# SE to SE-R sway bar swap



## avusilvia (Feb 1, 2009)

so if I put in an se-r front sway bar(the only one there is) into my 1.6 se wil it fit and will if offer any benefits? I'm only asking cause its cheap and1.6l se body roll sux.
thanks guys
-mike


----------



## 2dr_Sentra (Dec 10, 2005)

Yeah it fits. You need the bushings too im sure. Bigger sway bar tighter turns and less roll.


----------



## IanH (Feb 11, 2003)

If you add a sway bar to the front you stiffen the front, and without a corresponding stiffening at the rear you will get more understeer.
So also add a rear sway bar or increase the size is you already have one if you dont like what you get !!.


----------



## avusilvia (Feb 1, 2009)

I'm don't want to spend the $150 or $200 for a suspension trechniques rear bar or the $300 for both front and rear just yet. I figured $20 from a junk yard is quite nice. so is this even worth it or will my understeer be even worse. From what IanH was satying it sounds like it'll be worse handling with the se-r sway bar. so the questio arises again...is $20 worht rthwe swap and is the swap even worth the time or will it hurt my handling?


----------



## 2dr_Sentra (Dec 10, 2005)

the se-r sway bar will give you better handling all around.


----------



## IanH (Feb 11, 2003)

my GXE did not have a front sway bar, my SE-R does....
Now from what i understand the SE-R spring rates are different and it has the sway bar...
The Spring has a different part number on the Courtesy web site...Dont know about the Shock settings...
So try it !!
if it under steers too much add the rear springs and shocks from the SE-R


----------



## 2dr_Sentra (Dec 10, 2005)

they all have sway bars man


----------



## IanH (Feb 11, 2003)

wrong, my 97 GXE did not have a sway bar. We purchased this new.
Courtesy parts shows only a sway bar on the 95-99 SR20 powered cars.


----------



## 2dr_Sentra (Dec 10, 2005)

IanH said:


> wrong, my 97 GXE did not have a sway bar


I have never heard that in my life. 

Napa online shows sway bar bushings and repair kit for the 1997 nissan GXE sentra


----------



## IanH (Feb 11, 2003)

2dr_Sentra said:


> I have never heard that in my life.
> 
> Napa online shows sway bar bushings and repair kit for the 1997 nissan GXE sentra


This is from the Nissan parts listing.....Note the SR20DE in the Sway bar parts box.


----------



## IanH (Feb 11, 2003)

I owned one of these with a GA16DE (97 GXE) from new till summer 2008 and it did not have a sway bar.


----------



## 2dr_Sentra (Dec 10, 2005)

I still have never heard of it.
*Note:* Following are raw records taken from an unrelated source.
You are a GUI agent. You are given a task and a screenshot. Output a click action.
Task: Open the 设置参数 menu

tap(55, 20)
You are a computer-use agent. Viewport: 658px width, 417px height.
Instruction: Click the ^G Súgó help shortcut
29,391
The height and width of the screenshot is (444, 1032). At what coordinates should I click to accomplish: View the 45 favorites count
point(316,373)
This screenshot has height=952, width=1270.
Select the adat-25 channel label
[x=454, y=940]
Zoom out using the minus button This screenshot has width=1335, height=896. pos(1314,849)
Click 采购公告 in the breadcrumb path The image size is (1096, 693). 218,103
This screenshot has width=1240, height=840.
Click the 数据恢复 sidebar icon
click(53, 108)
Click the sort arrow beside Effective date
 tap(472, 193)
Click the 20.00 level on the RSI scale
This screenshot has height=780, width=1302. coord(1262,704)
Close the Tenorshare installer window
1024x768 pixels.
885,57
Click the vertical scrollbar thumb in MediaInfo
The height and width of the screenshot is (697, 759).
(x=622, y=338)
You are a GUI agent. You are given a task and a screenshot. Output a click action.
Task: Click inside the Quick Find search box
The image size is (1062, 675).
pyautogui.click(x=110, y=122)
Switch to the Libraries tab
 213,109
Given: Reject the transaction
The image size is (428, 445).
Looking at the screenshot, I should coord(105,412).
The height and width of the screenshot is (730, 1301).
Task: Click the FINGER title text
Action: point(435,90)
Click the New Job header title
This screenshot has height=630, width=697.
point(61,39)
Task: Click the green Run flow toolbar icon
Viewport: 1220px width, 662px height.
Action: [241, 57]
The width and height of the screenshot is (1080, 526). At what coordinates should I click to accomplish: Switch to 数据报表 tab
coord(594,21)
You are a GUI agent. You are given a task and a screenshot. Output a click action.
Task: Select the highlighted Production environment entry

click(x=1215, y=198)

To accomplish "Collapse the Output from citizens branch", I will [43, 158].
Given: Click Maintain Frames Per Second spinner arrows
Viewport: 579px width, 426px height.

Right or wrong ive never heard of it.


----------



## avusilvia (Feb 1, 2009)

maybe its just the gxe or 4 door models. My 200sx 1.6l se has a front sway bar and all front mounting points. IanH check your front tie rods, since the sentras were pretty much cut form the same sheet metal stock, you might have the right mounting points for even just a front sway bar from say a 200sx. Junk yards will have them for cheep. BTW w/o the bar what's it like to turn?


----------



## IanH (Feb 11, 2003)

The GXE is gone, sold it last summer.
Still have the SE-R.
Yes the GXE has the holes in the control arms for the sway bar. didn't check the chassis mounting points though.
GXE turned fine, was OK, not much different to the SE-R on the same tires. Tires made all the difference.


----------



## avusilvia (Feb 1, 2009)

that's interesting. it's all in he fight against body roll. lol


----------



## wes (Apr 30, 2002)

200SX SE and SE-R sway are 100% identical!


----------



## avusilvia (Feb 1, 2009)

so wes ur saying they are the same? then the se-r's handling prowess was all in the shocks and spring rates. the control arms... are they beefier then?


----------



## wes (Apr 30, 2002)

avusilvia said:


> so wes ur saying they are the same? then the se-r's handling prowess was all in the shocks and spring rates. the control arms... are they beefier then?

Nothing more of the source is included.